TEXTO DADO:
* * * * * * *

Junto a los caligramas, otro género que alcanzó gran esplendor con la imprenta, fue la Emblemática. El emblema (también llamado empresa, divisa o jeroglífico) surge en 1531 como poema ilustrado con la obra de Andrea Alciato, Emblematum liber. Parece que fue el impresor Steiner el que, con vista comercial, propuso añadir los grabados de Jörg Breuil a la selección de epigramas latinos realizada por Alciato. Su éxito (175 ediciones) se explica por la mentalidad simbólica de la época y por el interés que despertaban los jeroglíficos, la cultura egipcia y la búsqueda de un lenguaje que aglutine varios códigos (visual, verbal).

Si en un principio el emblema tuvo el valor de juego intelectual, reservado a una minoría, a partir del siglo XVII el gusto por lo enigmático, lo mitológico y hermético desaparecerá en favor de un lenguaje más asequible para la mayoría. La función didáctica predomina y se convierten en vehículo de verdades religiosas y morales. Alonso de Ledesma, Sebastián de Covarrubias y Saavedra Fajardo son algunos de los cultivadores españoles del género.

El emblema clásico se compone de tres elementos: mote, grabado y epigrama.

El mote o “alma” del emblema es una sentencia, casi siempre en latín, que aporta una pista para completar el sentido de la imagen. Se solía disponer encima de la figura o en el interior en una filacteria y provenía de los clásicos, Padres de la Iglesia, la Biblia… El grabado o “cuerpo” del emblema es de gran importancia. De él depende que la enseñanza de carácter moral, religioso o político que se quiere transmitir quede grabada en la memoria. Los símbolos que manejan son de fácil interpretación para el público en general: el esqueleto, el reloj, la vela aluden a la fugacidad de la vida; la nave, el sol, el águila, el león hacen referencia a la Realeza. Por último, el epigrama aclara el sentido del mote y la pintura. Con frecuencia la explicación se hacía en verso (sonetos, octavos, redondillas, silvas) y, a veces, le seguía una glosa en prosa que ampliaba el significado y venía a ser un sermón moralizante o de educación política.

* * * * * * *

EXTRACTO DE DATOS:
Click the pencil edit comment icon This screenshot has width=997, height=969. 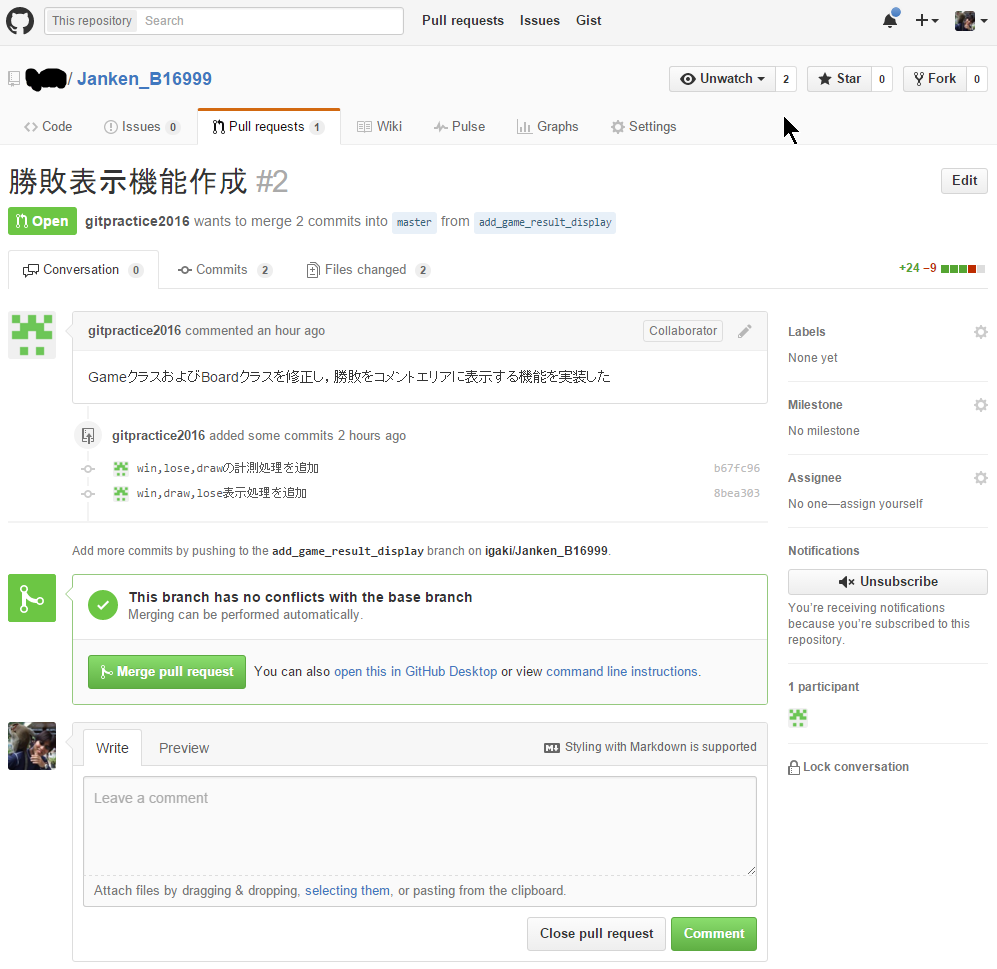(x=745, y=331)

* * * * * * *

TAREA BREVE: Transcribe completo el texto sobre la emblemática, sin alterar ni una palabra. Los datos no desempeñan ningún papel en esto.

EL RESULTADO:
Junto a los caligramas, otro género que alcanzó gran esplendor con la imprenta, fue la Emblemática. El emblema (también llamado empresa, divisa o jeroglífico) surge en 1531 como poema ilustrado con la obra de Andrea Alciato, Emblematum liber. Parece que fue el impresor Steiner el que, con vista comercial, propuso añadir los grabados de Jörg Breuil a la selección de epigramas latinos realizada por Alciato. Su éxito (175 ediciones) se explica por la mentalidad simbólica de la época y por el interés que despertaban los jeroglíficos, la cultura egipcia y la búsqueda de un lenguaje que aglutine varios códigos (visual, verbal).

Si en un principio el emblema tuvo el valor de juego intelectual, reservado a una minoría, a partir del siglo XVII el gusto por lo enigmático, lo mitológico y hermético desaparecerá en favor de un lenguaje más asequible para la mayoría. La función didáctica predomina y se convierten en vehículo de verdades religiosas y morales. Alonso de Ledesma, Sebastián de Covarrubias y Saavedra Fajardo son algunos de los cultivadores españoles del género.

El emblema clásico se compone de tres elementos: mote, grabado y epigrama.

El mote o “alma” del emblema es una sentencia, casi siempre en latín, que aporta una pista para completar el sentido de la imagen. Se solía disponer encima de la figura o en el interior en una filacteria y provenía de los clásicos, Padres de la Iglesia, la Biblia… El grabado o “cuerpo” del emblema es de gran importancia. De él depende que la enseñanza de carácter moral, religioso o político que se quiere transmitir quede grabada en la memoria. Los símbolos que manejan son de fácil interpretación para el público en general: el esqueleto, el reloj, la vela aluden a la fugacidad de la vida; la nave, el sol, el águila, el león hacen referencia a la Realeza. Por último, el epigrama aclara el sentido del mote y la pintura. Con frecuencia la explicación se hacía en verso (sonetos, octavos, redondillas, silvas) y, a veces, le seguía una glosa en prosa que ampliaba el significado y venía a ser un sermón moralizante o de educación política.